>> START PASSAGE TO READ
Good lighting for farm or industry must be planned with the following factors evaluated:
  • Lighting levels desired to perform specific tasks.
  • Factors affecting light quality.
  • Room characteristics and reflectivity factors.
  • Type of lamps and luminaries used.
  • Illumination level and lamp output relationships.
  • Room height and lamp spacing relationships.
  • Types of supplementary lights for specific jobs.
  • Care and maintenance of the system once it is installed.

The tasks that workers and poultry specialists perform require different levels of illumination, some low and some extremely high. Recent studies by a joint Farm Lighting Committee (members of the American Society of Agricultural Engineers, and the Illuminating Engineering Society) provide new guidelines for designing good lighting systems.

Specific levels of illumination in Table 1 relate to worker productivity, not to bird growth or egg production. A lighting system should provide the recommended foot-candle level at any time during the life of the lamps, even after the lighting system has depreciated or has collected dust and dirt. Consequently, the initial system design should provide a slightly higher level than those given in Table 1. Data were obtained with scientific measuring equipment and in consultation with poultry specialists at Cornell University, Ithaca, New York.
>> END PASSAGE TO READ
- **DESCRIPTION OF THE TASK**:
Extend the passage on planning farm and poultry-house lighting, starting after its final sentence.
>> START EXTRACTED DATA
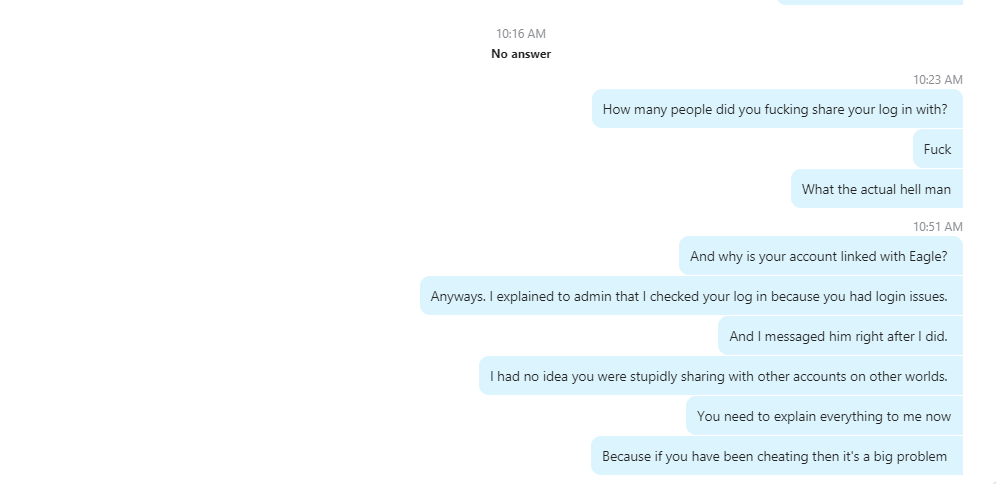Select 'And I messaged him right after I did.'
The height and width of the screenshot is (484, 996).
[x=840, y=336]
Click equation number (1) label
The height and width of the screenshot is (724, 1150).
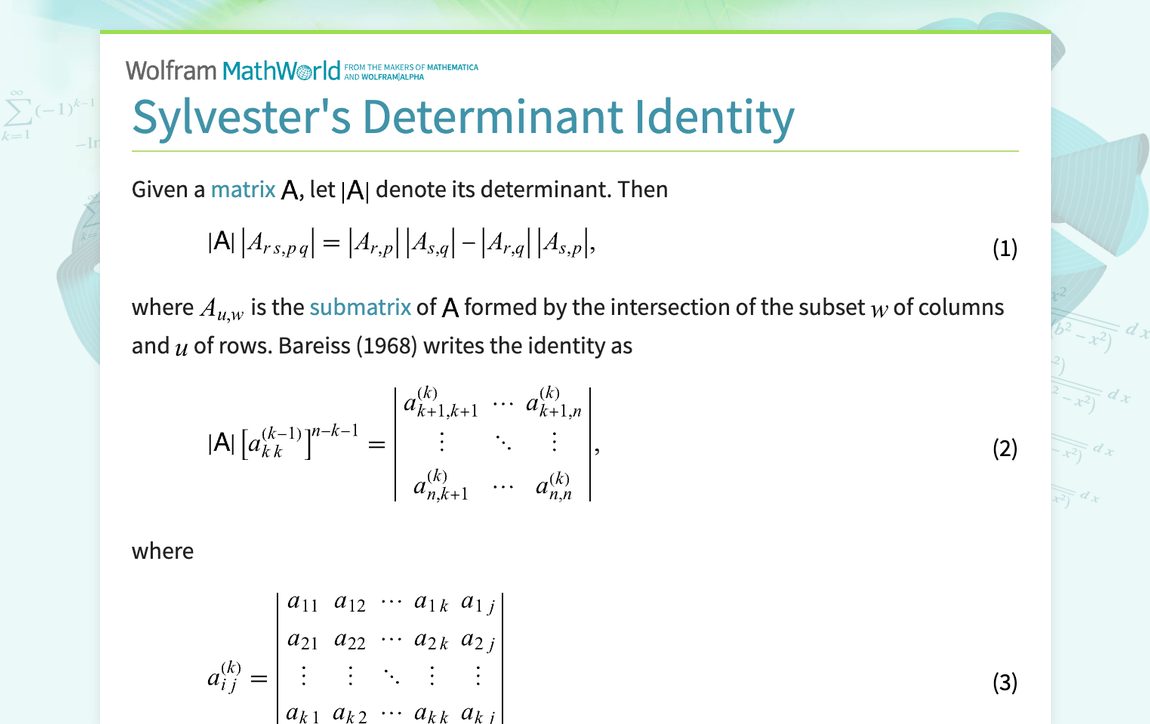pyautogui.click(x=1004, y=248)
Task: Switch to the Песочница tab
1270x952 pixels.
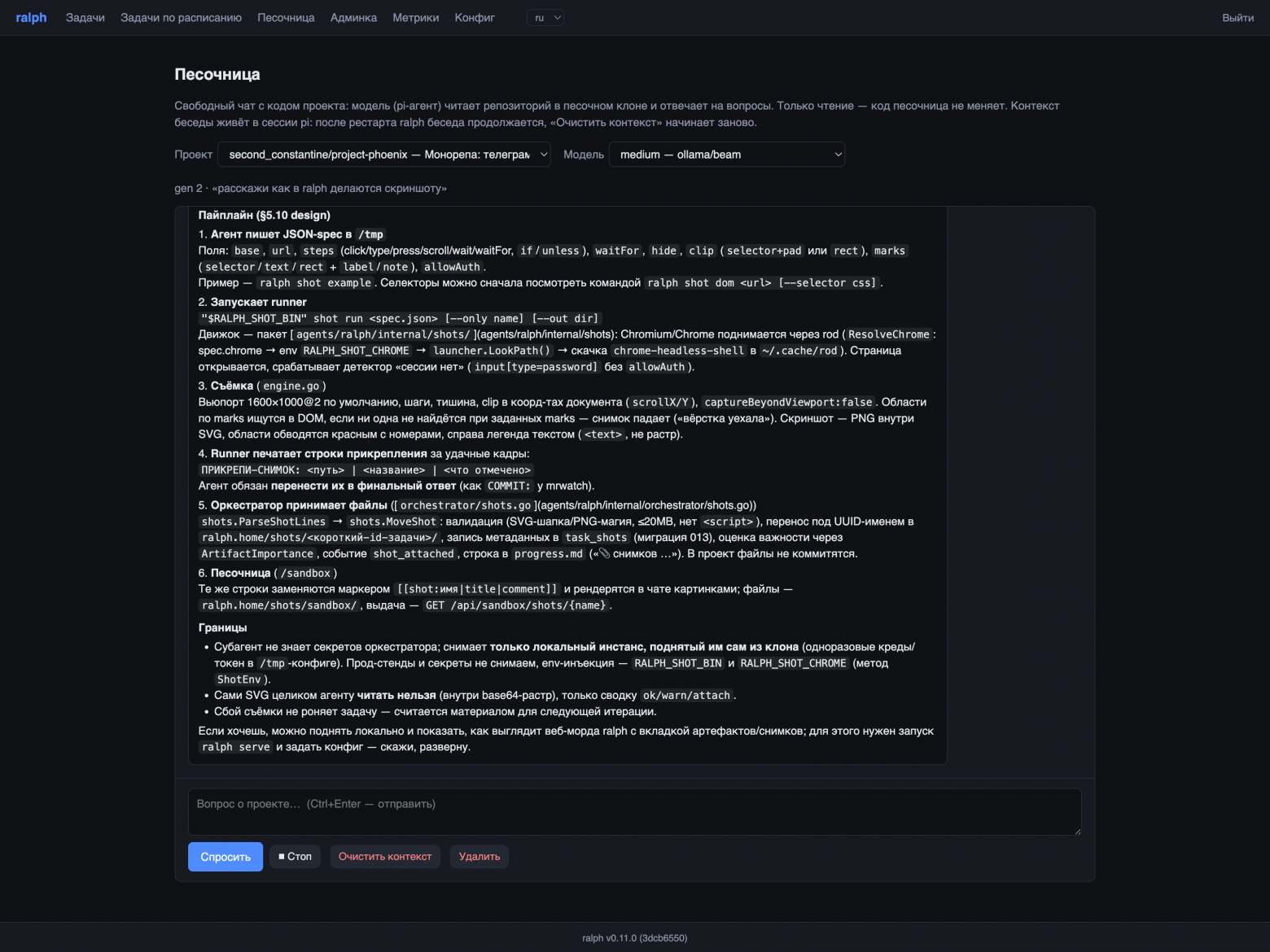Action: point(286,18)
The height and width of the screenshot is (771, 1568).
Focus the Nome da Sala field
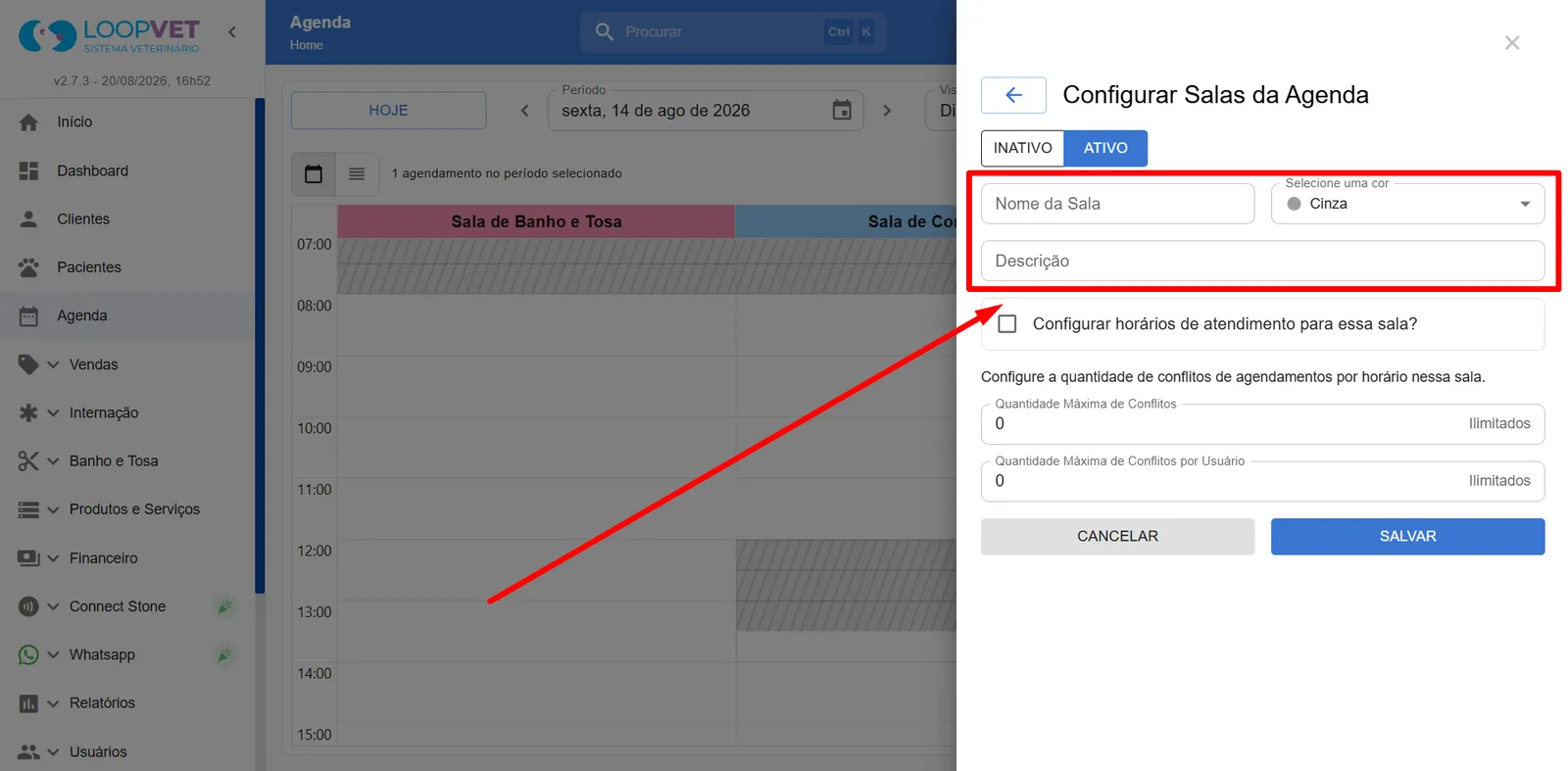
>> END EXTRACTED DATA
- **ANSWER**:
Table 1: Recommended illumination levels for poultry farm and industry tasks
Areas and visual tasks Foot-candles
Brooding production and haying houses feeding, inspection and cleaning
read charts and records
read thermometers, thermostat and time clock

20
30
50
Hatcheries
general and loading platform
inspect and clean inside incubators
dubbing station
sexing

20
50
150
1,000
Egg handling, packing and shipping
general cleaning
inspecting for egg quality
loading platform, egg storage area, etc.

50
50
20
Egg processing
general lighting (clean-up for food preparation areas)

70
Fowl processing plant
general lighting (clean-up)
government inspecting and grading
unloading and killing

70
100
20
Feed storage
prepare and process feed rations
read charts and records

10
30
Machine storage
move machinery in and out safely

5
Farm shop
active storage area
general shop lighting — machinery repair
rough bench — machine work (painting, sheet metal work, welding)
medium bench — machine work (metal lathe, grinding and drill press)

10
30
50
100
Miscellaneous
farm office (bookkeeping, etc.)
restrooms
pump house

50
30
20
Exterior
general inactive areas (discourage prowlers)
light barn lots, paths, rough storage
service areas (fuel storage, shop feedlots and building entrances)

0.2
1
3

Good quality light prevents glare. Glare is controlled by shading windows, shielding lamps and by painting interior surfaces with a flat, non-glossy paint for a "matte" finish.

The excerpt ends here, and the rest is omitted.